UK Universities Forge Open Online Courses Alliance: FutureLearn Consortium Will Offer Uni-Branded MOOCs Starting Next Year

The dynamic online learning space is about to get a little more crowded, thanks to the arrival of another group of established learning institutions who are joining forces — or rather pooling resources — to get into the brave new world of MOOCs. What are MOOCs? The short answer is ‘massive open online courses’ — typically free, conducted online and open to anyone who wants to participate (for a more detailed discussion of MOOCs, read this and watch this). There are now enough of these MOOCs out there they even have their own listings/review startup service (called CourseTalk).

Today’s news means even more MOOCs will be offered next year, as 12 UK universities are getting together to form a new company that will offer the online courses — under the brand name of FutureLearn Ltd. The universities are: Birmingham, Bristol, Cardiff, East Anglia, Exeter, King’s College London, LancasterLeedsSouthamptonSt Andrews and Warwick, along with UK distance-learning organization The Open University (OU).

Several U.S. universities have already jumped aboard the MOOC mobile, including the likes of Harvard and MIT, and while FutureLearn’s partner universities are not the first UK universities to chase a slice of MOOC pie either — Edinburgh University, for example, joined the Coursera consortium in July — they appear to be the first such large group to set up a dedicated MOOC business located in the UK.

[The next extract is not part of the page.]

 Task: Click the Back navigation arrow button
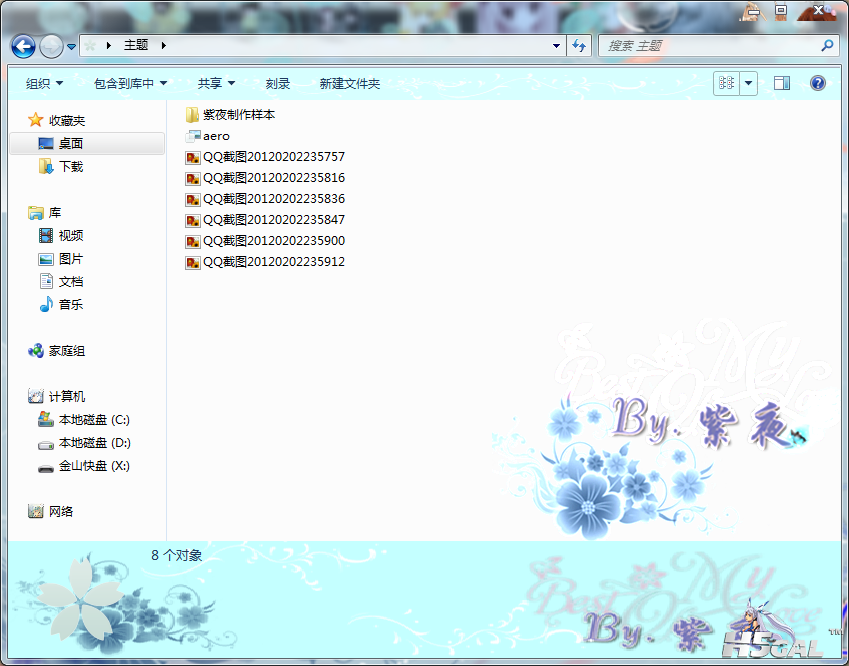click(x=24, y=46)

Details of the course content that will be offered by FutureLearn are limited at this point, as the finer points of how this will all work are still being decided but the OU said FutureLearn will be open to students in the UK and the rest of the world, and it:

  • Will bring together a range of free, open, online courses from leading UK universities, that will be clear, simple to use, and accessible.
  • Will draw on the OU’s expertise in delivering distance learning and pioneering open education resources to underpin a unified, coherent offer from all of its partners.
  • Will not replicate class-based learning online but reimagine it, realising the potential offered by digital technologies.

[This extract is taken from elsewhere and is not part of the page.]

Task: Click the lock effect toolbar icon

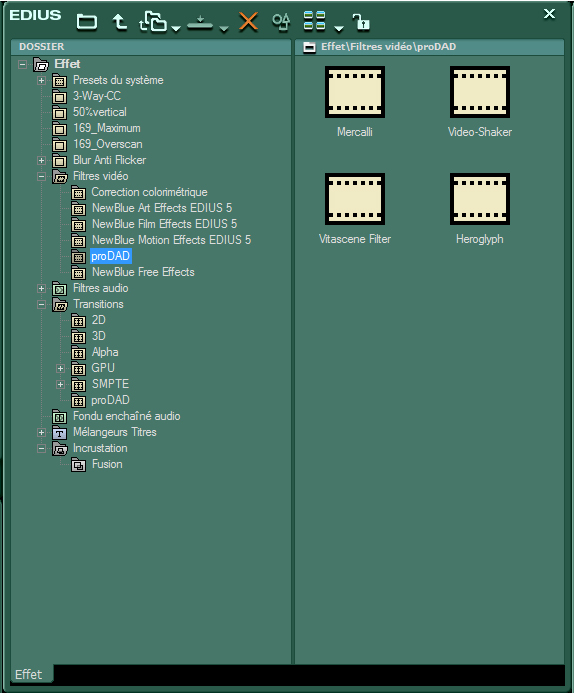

Last month the OU announced it was repackaging its own course materials to work as apps — and presumably it’s that sort of technology expertise it will be bringing to the table at FutureLearn.

According to the players involved, FutureLearn will be an independent entity — but it will be majority owned by the OU, which is putting up the seed funding and providing the technology that will underpin the MOOCs (distance learning being the OU’s speciality). The other universities involved in FutureLearn are contributing courses, with other details — such as where the course staff will come from — yet to be hammered out. The individual universities’ brand names will be present on the FutureLearn platform, though — so expect to see MOOCs offered in the following format: ‘An introduction to genes and hormones by Birmingham University.’

Also yet to be determined: the business model. A spokesman for the OU/FutureLearn told TechCrunch there will “probably” be numerous models, depending on the course, with each university determining its own models — with possible examples being pay for certification/degree, or pay to take an invigilated exam in your local area, or some kind of subscription fee model. “MOOCs are a bit like the early Internet: everybody knows that it will change the world, but nobody knows which financial model works,” he added. “But for starters, think of it as the democratisation of education.”

The OU has recruited Simon Nelson to head up FutureLearn as its Launch CEO: a former long-time BBC exec who spent 14 years working in management and development for BBC Online, including helping to set up the BBC’s on-demand digital TV player iPlayer and its forerunner Radio Player. Nelson left the corporation at the end of 2010 to rejoin the commercial sector.

There has been rapid and widespread growth in open online courses, but until now UK universities have only had the option of working with U.S.-based platforms,” noted Nelson in a statement. “FutureLearn will aim to bring together the leading UK universities to create a combined and coherent offer for students in the UK and internationally. I look forward to using the OU’s proud history of innovation and academic excellence to create something the UK will be proud of and the world will want to be a part of.”

“MOOCs represent an enormous development in higher education, one that has the potential to bring about long-lasting change to the HE sector,” added Martin Bean, the vice chancellor of The Open University, in a statement. “The OU has decades of experience in world-class distance learning – each year we teach around 250,000 registered students, with literally millions of others accessing our free, informal, online offerings. FutureLearn will take this proud heritage and work with some of Britain’s best-known universities to write the next chapter in the story of British higher education.”